Indeed, the original confidentiality clause agreed between Gen John de Chastelain and the IRA as outlined in the Belfast Agreement was in part predicated on the IRA's inability to fully or authoritatively account for its own weapons and ammunition.

That inability is not without international precedent. The reasons are relatively straightforward.

To begin with, IRA arms shipments reaching Ireland during the Troubles had to be quickly unloaded and distributed to active service units to avoid seizure. These weapons would then have been further dispersed amongst sympathisers within the community. This process would have taken place in a fraught, pressurised environment, and in the interests of secrecy with no central written record.

Over the years, a steady attrition rate took its toll on the IRA arsenal. On both sides of the Border, the security forces made large seizures of weapons on the basis of tip-offs from informants and intelligence sources.

Further caches were seized in searches of lands and properties, often owned by elderly republican sympathisers.

In some cases, rifles, pistols and Semtex were lost due to the inability of IRA members to pinpoint the location of hidden weapons. Often buried at night, and with the passage of time, many IRA volunteers simply could not remember where weapons were hidden.

Such limitations were tragically highlighted in recent years with the confusion surrounding the exact location of bodies of the "disappeared". In time, much of this lost material will eventually come to light. This is already the case with weapons hidden by the old IRA during the War of Independence and Civil War.

Every year the Defence Forces

"decommission" first World War vintage Mills grenades and an assortment of weapons and ammunition hidden in haste during the 1920s.

It is likely that, in time, Defence Forces' ordnance disposal teams will be called upon to deal with rusting AK-47s and caches of Semtex hidden in farms, attics and hedgerows.

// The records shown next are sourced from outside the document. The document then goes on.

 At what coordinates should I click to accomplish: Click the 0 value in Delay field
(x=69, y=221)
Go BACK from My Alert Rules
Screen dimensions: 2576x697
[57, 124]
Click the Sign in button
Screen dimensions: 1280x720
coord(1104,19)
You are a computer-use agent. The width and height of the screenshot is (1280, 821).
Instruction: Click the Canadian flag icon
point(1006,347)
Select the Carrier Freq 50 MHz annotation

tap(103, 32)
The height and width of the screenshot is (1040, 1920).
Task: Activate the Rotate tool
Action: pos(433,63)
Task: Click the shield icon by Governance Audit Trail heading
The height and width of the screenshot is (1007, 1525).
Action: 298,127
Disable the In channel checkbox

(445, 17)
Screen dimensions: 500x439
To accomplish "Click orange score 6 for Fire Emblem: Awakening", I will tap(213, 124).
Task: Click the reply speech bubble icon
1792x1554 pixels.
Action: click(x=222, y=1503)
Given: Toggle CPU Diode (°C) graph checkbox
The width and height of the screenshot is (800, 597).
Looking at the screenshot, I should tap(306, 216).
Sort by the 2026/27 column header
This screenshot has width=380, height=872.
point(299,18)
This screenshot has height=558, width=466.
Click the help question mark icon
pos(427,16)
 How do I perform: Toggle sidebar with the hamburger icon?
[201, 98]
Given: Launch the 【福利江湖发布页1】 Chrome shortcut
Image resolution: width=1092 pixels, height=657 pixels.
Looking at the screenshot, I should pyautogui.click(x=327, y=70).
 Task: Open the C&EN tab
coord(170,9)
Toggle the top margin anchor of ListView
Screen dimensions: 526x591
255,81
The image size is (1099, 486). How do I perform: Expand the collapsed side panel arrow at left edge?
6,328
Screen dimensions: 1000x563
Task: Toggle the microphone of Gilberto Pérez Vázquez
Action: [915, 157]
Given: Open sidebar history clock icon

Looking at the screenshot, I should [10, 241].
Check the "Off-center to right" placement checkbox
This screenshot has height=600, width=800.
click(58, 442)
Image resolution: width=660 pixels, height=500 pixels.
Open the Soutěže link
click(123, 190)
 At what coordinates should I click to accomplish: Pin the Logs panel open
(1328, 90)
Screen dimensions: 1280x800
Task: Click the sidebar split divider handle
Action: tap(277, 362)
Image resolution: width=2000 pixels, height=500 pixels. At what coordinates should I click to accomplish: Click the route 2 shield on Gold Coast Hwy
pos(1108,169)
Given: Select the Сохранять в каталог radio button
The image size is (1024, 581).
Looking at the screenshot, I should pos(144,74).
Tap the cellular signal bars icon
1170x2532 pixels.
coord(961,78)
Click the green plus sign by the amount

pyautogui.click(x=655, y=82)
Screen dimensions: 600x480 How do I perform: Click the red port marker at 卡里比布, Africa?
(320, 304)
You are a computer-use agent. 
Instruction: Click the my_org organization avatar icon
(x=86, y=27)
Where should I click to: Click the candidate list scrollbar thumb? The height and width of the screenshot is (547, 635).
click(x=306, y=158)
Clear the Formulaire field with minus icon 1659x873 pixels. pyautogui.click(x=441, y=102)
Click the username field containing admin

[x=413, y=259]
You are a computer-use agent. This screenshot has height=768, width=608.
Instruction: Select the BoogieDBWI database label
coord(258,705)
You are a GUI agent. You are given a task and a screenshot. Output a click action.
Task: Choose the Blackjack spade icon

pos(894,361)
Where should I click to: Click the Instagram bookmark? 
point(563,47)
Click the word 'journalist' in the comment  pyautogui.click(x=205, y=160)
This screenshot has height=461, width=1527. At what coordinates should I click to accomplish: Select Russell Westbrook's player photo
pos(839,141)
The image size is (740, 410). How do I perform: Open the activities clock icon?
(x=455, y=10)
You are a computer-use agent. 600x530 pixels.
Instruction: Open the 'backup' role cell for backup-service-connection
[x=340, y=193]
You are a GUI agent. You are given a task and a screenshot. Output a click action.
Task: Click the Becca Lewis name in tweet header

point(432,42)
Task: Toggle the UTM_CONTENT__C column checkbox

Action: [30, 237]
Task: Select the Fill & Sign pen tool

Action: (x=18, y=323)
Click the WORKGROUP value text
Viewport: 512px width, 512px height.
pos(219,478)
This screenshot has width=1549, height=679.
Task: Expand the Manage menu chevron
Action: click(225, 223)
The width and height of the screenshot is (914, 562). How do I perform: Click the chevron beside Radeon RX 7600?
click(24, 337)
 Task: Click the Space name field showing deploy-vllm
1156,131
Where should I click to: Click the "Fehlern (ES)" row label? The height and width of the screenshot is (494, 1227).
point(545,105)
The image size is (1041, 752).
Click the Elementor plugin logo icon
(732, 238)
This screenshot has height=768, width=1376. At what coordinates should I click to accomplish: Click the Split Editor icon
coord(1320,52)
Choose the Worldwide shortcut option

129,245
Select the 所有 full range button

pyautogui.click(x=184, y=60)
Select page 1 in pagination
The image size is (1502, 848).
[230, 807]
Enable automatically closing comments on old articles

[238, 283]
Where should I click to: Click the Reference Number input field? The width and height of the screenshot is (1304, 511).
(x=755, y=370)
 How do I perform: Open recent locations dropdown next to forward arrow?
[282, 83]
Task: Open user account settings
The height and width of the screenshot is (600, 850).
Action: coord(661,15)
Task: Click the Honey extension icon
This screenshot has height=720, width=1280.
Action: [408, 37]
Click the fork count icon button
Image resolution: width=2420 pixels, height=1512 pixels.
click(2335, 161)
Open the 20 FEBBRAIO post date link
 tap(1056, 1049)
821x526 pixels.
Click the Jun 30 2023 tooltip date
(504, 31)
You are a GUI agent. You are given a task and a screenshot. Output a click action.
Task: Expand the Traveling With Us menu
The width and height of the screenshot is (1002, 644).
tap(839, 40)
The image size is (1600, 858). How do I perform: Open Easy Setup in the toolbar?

Ireland is not the only European country to have such an environmental hazard to contend with. In the former Yugoslavia, in a dynamic similar to that experienced by IRA active service units, competing factions in the civil war distributed hundreds of thousands of anti-tank mines, anti-personnel mines, automatic rifles and ammunition to able-bodied citizens throughout their respective communities.

Even within conventional armies there are problems concerning accountability of weapons.

Throughout the Troubles the Ulster Defence Regiment (UDR) - now the Royal Irish Regiment - saw British army weapons falling into the hands of paramilitary groupings.

In the uncontrolled environment within which the IRA operated during this period, weapons often went missing at the hands of dissident groupings.

Indeed, one prominent dissident is a former quartermaster of the IRA.

For these reasons, the leadership of the Provisional IRA cannot state exactly the quantity of weapons and ammunition that was misappropriated during republican schisms.

Ironically, even if the Provisional IRA was in a position to provide photographs that purported to show the destruction of every gun and ounce of Semtex, there would still be problems for sceptics of the peace process.

With the numbers of weapons entering the Republic each month in drugs shipments, any small and determined group of dissidents could restart a guerrilla war within days. The IRA's decommissioning process is merely a statement of intent; an act of good faith. In light of these facts, Ian Paisley's demands for photographic evidence would appear politically motivated, designed to bolster his image as the die-hard unionist who finally humiliated the IRA.

Unfortunately for all of us, his political epitaph may well consist of just one word: No.

Dr Tom Clonan is a retired army officer. He lectures in the school of media, DIT.